For the men of Task Force 160,
Operation Earnest Will was just another
day at the office, albeit a more exciting
day than most. For strategists those
fateful moments on Sept. 21, 1987, meant
oil tankers could keep moving despite the
ongoing war between Iran and Iraq. More
important, the attack gave the world hard
evidence that Iran was engaged in mine
warfare.
The operation also provided a glimpse
of the Pentagon's most elite asset--the
U.S. Army's special operations aviation
unit--the Night Stalkers. Composed of
specially trained Army aviators who take
their orders from the Joint Chiefs of
Staff.
Now designated the 160th Special
Operations Aviation Regiment (SOAR) and
headquartered at Fort Campbell, Ky., the
Night Stalkers have about 1800 people and
fly the world's most sophisticated
helicopters. The 160th keeps aircraft
ready to deploy on 4 hours' notice from
Fort Campbell, Hunter Army Airfield near
Savannah, Ga., and Howard Air Force Base
in Panama, and it routinely fields
training detachments of four to 12
aircraft around the world.

Material supplied →
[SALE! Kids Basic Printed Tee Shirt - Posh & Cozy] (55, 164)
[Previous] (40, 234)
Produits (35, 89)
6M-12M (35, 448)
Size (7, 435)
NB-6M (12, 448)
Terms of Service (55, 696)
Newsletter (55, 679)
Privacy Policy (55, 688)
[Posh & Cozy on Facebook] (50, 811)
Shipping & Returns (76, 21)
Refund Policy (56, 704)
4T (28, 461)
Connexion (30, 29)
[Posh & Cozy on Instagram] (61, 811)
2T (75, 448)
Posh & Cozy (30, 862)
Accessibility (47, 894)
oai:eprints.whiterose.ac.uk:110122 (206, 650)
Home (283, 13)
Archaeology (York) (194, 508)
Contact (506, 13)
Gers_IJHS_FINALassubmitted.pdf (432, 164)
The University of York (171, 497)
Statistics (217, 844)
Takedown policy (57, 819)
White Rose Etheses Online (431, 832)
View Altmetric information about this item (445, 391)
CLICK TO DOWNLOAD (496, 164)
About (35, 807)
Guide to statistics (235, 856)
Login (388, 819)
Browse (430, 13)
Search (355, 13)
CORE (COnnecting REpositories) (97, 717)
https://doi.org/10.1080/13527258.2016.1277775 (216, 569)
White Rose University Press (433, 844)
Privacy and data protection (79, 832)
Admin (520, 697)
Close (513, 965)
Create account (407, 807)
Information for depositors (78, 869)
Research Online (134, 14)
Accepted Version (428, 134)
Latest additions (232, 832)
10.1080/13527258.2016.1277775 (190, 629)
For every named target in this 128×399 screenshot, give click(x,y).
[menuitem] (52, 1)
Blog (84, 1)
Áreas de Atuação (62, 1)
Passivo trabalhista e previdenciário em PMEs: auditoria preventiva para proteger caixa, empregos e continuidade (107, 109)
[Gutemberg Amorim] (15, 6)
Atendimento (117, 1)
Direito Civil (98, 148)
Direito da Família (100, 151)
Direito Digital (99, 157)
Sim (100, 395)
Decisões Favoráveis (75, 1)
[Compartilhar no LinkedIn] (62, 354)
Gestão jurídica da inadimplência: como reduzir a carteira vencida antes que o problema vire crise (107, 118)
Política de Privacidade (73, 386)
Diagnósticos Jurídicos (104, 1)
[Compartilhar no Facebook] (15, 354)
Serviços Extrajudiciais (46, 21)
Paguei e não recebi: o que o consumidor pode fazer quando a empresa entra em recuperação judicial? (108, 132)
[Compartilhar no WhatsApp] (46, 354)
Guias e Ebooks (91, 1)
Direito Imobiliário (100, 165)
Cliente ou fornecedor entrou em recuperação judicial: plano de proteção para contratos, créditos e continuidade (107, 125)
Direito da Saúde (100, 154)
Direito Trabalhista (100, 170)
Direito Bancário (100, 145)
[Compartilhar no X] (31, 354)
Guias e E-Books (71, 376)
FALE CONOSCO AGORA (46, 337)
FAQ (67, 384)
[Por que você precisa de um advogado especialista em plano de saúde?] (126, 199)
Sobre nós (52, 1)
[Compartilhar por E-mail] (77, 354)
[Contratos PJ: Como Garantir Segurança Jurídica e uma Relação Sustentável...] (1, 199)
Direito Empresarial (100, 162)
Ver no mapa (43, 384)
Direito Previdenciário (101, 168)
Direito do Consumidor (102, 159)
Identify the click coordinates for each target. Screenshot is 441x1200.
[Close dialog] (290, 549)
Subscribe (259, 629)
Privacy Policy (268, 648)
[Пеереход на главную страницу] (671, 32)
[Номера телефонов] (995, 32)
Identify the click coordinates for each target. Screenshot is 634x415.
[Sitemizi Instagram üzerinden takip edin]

To do →
(1) In the Night Stalkers article, rewrite the paragraph beginning "Now designated the 160th" as a short bulleted list that keeps its main facts.
(2) From the Night Stalkers article, reproduce the passage from "Now designated the" up to and including "around the world.".

Completed exercise →
(1)
- The unit is now called the 160th Special Operations Aviation Regiment (SOAR) and is headquartered at Fort Campbell, Ky.
- It has about 1800 people and flies the world's most sophisticated helicopters.
- It keeps aircraft ready to deploy on 4 hours' notice from Fort Campbell, Hunter Army Airfield near Savannah, Ga., and Howard Air Force Base in Panama.
- It routinely sends training detachments of four to 12 aircraft around the world.

(2)
Now designated the 160th Special
Operations Aviation Regiment (SOAR) and
headquartered at Fort Campbell, Ky., the
Night Stalkers have about 1800 people and
fly the world's most sophisticated
helicopters. The 160th keeps aircraft
ready to deploy on 4 hours' notice from
Fort Campbell, Hunter Army Airfield near
Savannah, Ga., and Howard Air Force Base
in Panama, and it routinely fields
training detachments of four to 12
aircraft around the world.